Data excerpts ▸
=====
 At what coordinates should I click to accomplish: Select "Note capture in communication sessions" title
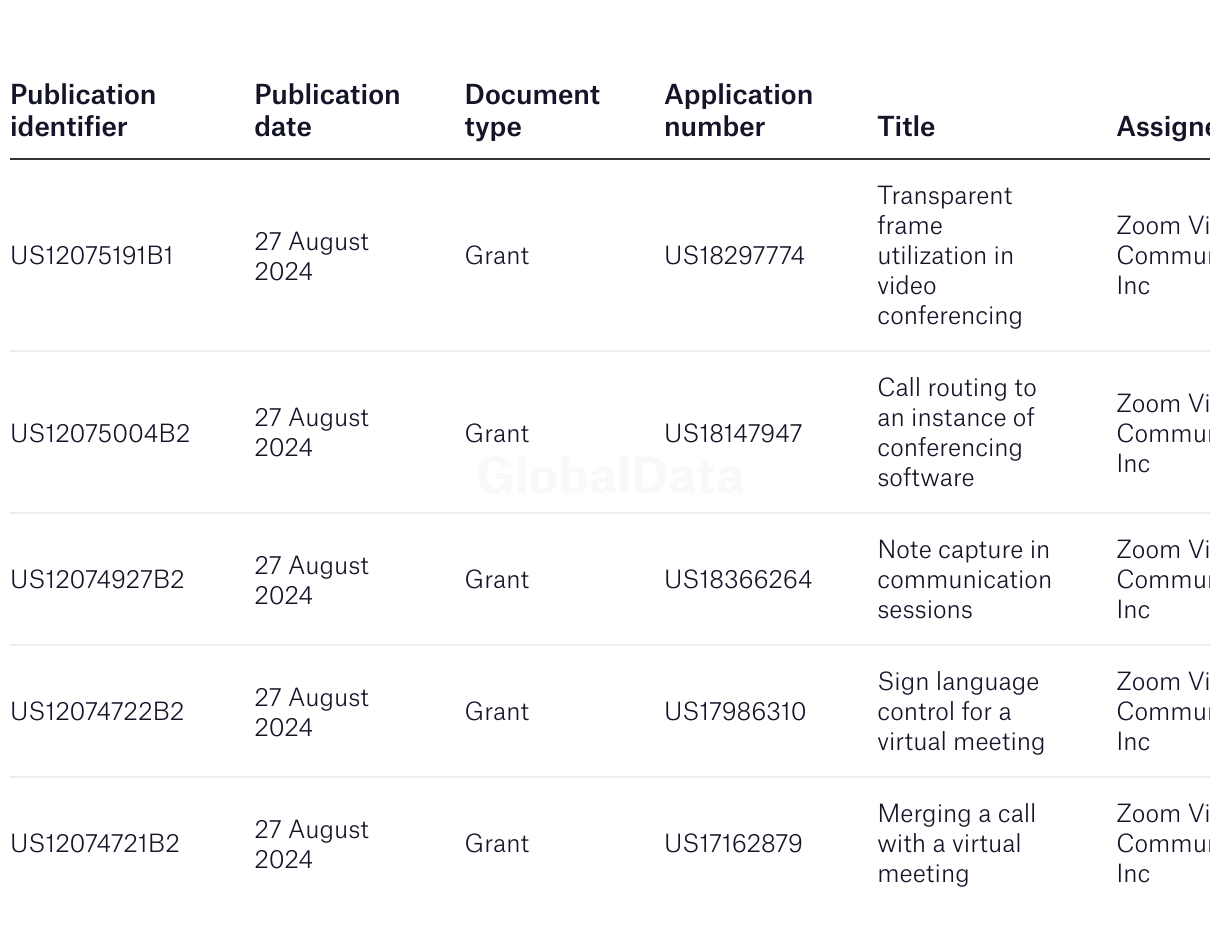coord(964,580)
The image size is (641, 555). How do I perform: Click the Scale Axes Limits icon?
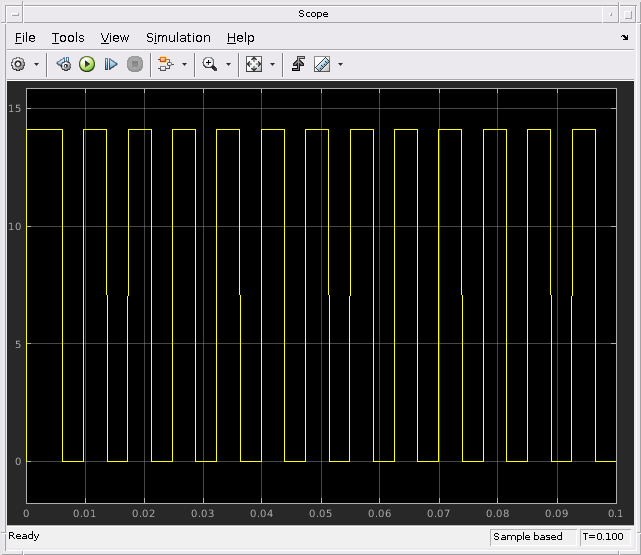(254, 64)
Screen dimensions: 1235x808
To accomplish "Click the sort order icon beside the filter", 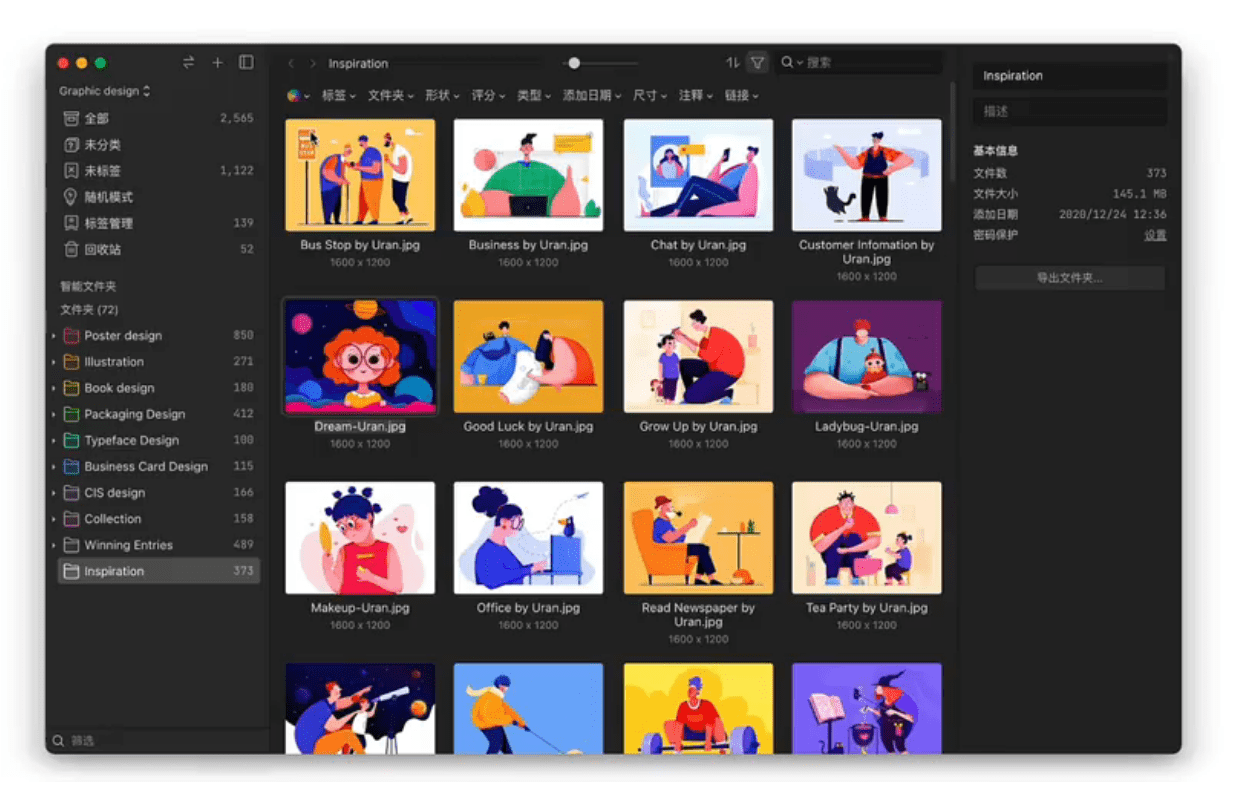I will [x=735, y=62].
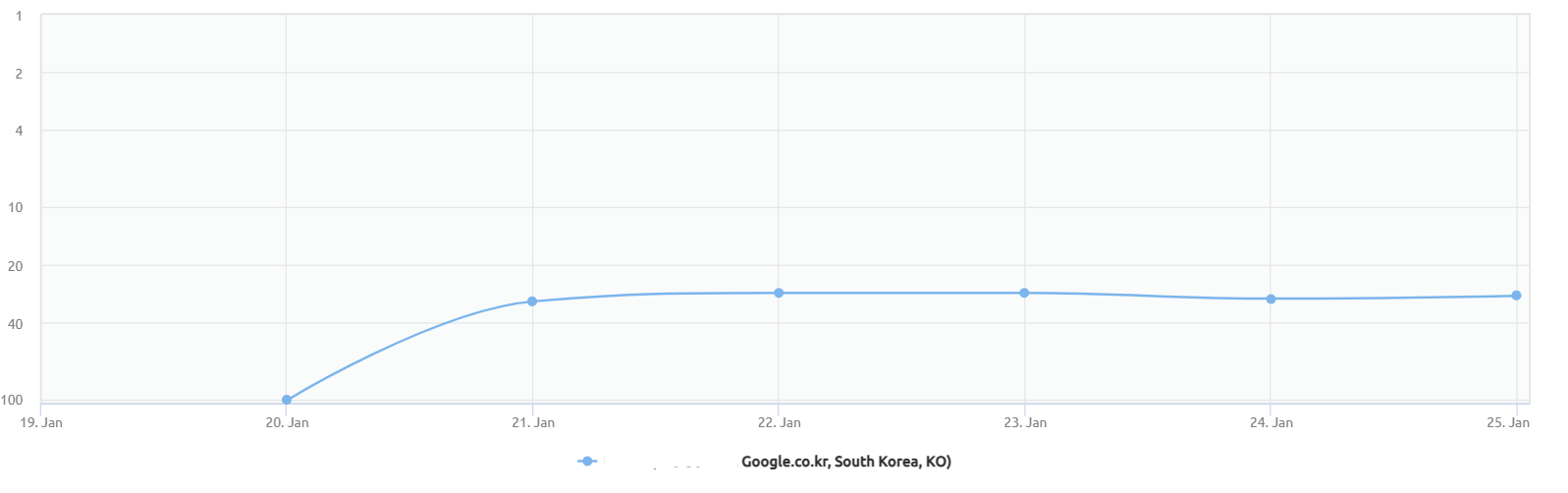Select the 22. Jan data point
1568x493 pixels.
[x=779, y=293]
=====
Copy the records above exactly, from the first line through the line containing "Screen dimensions: 1235x808", and leave out the pictures.

Response to the task ▸
 At what coordinates should I click to accomplish: Select "Note capture in communication sessions" title
coord(964,580)
The image size is (641, 555). How do I perform: Click the Scale Axes Limits icon?
(254, 64)
Screen dimensions: 1235x808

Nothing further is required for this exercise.